Interestingly, what the Kindle Previewer does when asked to open an epub is that it bumps Kindlegen on to convert the epub to mobi. So anyone who’s looking for a quick epub to mobi converter – quicker than calibre – I encourage you to try the Kindle Previewer.

Ed, I just uploaded a book since I first posted here. On Amazon, I uploaded the bulky Mobi file, checked the transmission fees, then uploaded an Epub and checked (I forgot to create a Mobi with Calibre to check that comparison). The transmission fees were the exact same for the novel, so it looks like Amazon does indeed convert them to around the same size.

Good news for me, as I don’t now have to use Calibre for a step in this process. I can go ahead and use Scrivener’s version without worrying that I’ll be paying more in transmission costs.

As for your second point, in the KDP previewer, the epub did look just fine. But, to be on the safe side, I reloaded the Mobi version and published with that. This was a book in my big series and I didn’t want to experiment with it. Not with so many readers waiting for it. Just in case I missed something. :stuck_out_tongue:

Thanks for that report. It is good to know that Amazon isn’t charging money for their own format transition burdens. I feel better recommending people stick with the bloated KindleGen since there are no consequences, and it will make the books better for the future.

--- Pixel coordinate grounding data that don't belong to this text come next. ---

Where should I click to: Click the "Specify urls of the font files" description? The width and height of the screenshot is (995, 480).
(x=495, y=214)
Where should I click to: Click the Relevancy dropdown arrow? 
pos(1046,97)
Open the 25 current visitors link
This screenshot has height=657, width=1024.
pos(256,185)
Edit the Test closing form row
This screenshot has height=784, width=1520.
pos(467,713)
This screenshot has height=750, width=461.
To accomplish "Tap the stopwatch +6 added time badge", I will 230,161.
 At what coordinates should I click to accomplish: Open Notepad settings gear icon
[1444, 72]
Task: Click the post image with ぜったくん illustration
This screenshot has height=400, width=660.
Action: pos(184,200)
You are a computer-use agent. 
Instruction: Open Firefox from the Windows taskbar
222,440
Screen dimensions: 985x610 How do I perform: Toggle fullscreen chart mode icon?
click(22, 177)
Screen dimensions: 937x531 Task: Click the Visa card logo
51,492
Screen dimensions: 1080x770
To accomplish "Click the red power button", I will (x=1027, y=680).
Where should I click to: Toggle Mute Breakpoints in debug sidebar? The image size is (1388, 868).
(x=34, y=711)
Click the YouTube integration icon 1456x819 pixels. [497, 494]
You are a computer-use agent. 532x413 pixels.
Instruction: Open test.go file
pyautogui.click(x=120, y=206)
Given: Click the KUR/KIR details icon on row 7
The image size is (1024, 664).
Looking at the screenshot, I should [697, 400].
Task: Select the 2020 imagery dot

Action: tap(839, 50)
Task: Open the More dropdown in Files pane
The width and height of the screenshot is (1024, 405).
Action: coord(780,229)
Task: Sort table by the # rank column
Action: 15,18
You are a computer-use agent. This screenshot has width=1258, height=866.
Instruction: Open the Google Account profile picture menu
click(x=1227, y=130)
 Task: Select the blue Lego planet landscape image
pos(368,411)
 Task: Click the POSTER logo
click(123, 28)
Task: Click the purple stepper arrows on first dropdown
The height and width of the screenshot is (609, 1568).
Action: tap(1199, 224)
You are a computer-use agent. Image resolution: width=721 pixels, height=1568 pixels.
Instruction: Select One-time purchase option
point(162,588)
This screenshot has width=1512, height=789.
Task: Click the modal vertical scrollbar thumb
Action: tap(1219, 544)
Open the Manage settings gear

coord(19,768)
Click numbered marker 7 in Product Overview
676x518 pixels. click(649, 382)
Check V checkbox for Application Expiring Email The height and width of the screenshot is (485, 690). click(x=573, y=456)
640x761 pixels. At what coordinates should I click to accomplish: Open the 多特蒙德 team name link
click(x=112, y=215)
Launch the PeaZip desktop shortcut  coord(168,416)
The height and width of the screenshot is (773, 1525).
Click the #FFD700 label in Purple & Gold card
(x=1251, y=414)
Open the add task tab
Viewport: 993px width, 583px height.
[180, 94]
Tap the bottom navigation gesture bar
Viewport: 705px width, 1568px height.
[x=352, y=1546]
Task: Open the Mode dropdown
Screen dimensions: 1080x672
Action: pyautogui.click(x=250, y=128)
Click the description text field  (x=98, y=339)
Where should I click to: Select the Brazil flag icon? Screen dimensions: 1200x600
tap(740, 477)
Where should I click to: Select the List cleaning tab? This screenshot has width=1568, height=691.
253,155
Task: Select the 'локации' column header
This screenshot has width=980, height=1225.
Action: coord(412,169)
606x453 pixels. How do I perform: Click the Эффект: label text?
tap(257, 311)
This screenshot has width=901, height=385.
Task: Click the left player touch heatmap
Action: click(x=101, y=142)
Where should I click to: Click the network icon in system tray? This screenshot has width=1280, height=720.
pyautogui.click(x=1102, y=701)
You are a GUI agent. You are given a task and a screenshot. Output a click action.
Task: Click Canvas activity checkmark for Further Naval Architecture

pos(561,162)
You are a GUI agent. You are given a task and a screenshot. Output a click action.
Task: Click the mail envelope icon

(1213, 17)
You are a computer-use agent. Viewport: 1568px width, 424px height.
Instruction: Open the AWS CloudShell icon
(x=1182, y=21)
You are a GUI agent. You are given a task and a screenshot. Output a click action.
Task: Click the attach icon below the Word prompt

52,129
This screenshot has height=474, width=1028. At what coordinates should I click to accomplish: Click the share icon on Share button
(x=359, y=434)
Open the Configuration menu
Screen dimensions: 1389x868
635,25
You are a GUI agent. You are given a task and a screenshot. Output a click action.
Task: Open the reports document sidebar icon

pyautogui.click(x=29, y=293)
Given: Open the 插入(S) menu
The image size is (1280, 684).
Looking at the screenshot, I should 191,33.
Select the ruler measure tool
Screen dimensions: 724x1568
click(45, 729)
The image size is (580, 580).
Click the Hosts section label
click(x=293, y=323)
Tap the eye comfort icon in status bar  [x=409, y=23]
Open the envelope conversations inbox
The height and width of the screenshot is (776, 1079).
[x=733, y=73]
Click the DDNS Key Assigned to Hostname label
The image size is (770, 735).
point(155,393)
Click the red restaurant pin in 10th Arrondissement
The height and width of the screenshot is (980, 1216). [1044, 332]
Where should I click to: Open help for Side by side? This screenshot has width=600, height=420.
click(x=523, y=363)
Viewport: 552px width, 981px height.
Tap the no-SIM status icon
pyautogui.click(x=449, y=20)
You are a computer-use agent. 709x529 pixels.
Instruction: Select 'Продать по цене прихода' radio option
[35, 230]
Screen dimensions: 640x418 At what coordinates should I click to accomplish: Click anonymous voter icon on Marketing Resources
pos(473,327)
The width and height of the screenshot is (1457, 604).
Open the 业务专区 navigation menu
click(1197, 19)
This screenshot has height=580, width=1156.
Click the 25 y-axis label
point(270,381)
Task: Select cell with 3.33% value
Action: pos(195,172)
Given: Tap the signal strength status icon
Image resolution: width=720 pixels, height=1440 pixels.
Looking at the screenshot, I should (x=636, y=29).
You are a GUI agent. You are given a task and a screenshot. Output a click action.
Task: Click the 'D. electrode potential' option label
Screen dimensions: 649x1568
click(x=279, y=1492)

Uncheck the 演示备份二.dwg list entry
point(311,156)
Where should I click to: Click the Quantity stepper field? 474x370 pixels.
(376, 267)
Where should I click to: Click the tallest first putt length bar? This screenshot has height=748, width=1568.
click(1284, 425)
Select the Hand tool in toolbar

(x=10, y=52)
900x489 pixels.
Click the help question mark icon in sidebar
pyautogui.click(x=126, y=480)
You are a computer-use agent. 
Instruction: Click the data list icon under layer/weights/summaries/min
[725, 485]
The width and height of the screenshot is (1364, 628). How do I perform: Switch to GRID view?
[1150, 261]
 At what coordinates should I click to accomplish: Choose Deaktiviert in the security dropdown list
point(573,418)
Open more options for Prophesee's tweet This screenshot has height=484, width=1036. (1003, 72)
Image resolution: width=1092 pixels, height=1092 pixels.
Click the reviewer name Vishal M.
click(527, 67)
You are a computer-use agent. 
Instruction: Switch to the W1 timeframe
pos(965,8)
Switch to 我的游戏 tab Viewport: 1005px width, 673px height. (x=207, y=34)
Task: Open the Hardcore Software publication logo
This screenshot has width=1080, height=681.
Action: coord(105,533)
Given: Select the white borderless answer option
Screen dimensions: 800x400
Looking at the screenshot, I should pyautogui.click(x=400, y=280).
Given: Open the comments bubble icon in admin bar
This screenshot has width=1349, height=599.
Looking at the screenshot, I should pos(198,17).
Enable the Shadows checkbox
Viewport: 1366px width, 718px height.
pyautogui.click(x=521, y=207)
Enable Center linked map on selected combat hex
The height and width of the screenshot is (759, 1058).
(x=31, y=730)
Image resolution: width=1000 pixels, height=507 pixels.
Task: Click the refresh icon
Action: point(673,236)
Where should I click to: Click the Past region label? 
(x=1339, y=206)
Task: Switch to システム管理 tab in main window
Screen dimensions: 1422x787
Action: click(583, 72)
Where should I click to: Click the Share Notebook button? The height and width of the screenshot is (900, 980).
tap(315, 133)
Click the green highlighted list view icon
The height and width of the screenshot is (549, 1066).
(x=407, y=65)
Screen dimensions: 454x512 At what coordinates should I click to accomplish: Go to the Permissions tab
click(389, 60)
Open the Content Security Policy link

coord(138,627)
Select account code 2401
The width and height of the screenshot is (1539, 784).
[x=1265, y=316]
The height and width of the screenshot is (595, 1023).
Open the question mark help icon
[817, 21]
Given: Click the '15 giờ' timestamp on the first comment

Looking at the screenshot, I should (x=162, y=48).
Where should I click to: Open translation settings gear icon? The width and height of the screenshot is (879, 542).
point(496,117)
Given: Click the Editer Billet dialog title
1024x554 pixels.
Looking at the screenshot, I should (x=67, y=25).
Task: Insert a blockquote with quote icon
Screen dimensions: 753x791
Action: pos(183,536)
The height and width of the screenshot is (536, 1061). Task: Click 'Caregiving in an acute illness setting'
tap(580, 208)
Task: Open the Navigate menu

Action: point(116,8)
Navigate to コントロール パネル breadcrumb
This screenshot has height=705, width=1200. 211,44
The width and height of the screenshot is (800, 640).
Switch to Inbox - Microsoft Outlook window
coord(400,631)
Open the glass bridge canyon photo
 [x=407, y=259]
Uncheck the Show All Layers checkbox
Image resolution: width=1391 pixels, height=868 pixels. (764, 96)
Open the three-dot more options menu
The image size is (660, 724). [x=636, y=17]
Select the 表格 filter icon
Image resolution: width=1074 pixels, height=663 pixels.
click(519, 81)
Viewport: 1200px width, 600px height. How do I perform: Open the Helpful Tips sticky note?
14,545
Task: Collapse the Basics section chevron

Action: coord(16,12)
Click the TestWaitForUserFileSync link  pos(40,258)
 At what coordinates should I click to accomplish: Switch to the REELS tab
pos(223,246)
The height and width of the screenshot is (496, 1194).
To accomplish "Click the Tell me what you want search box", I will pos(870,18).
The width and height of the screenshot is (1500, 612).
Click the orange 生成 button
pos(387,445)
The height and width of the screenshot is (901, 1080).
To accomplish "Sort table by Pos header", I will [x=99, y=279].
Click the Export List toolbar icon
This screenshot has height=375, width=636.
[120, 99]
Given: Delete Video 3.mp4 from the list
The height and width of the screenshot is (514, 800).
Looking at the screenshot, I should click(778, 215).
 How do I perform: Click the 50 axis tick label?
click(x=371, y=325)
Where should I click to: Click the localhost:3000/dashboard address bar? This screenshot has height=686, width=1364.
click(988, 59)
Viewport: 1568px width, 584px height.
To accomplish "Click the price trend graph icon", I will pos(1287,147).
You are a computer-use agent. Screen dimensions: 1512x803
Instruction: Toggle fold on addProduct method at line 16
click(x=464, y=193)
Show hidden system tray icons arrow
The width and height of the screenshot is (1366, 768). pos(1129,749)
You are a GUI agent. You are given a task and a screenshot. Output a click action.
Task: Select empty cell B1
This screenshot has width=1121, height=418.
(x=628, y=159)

Definitely; thanks for that report. Amazon’s transmission fees are ridiculous enough as it is without the file size being padded by the very compilation application they want you to use. That’d be like a dentist recommending that you eat sweets before bed every night.

Mrs Pigfender goes to Spin classes. When the Spin instructor was going away for 2 weeks on holiday he gave strict instructions that they should all eat whatever they want and try not to exercise while he was away (as he’d need the money when he gets back).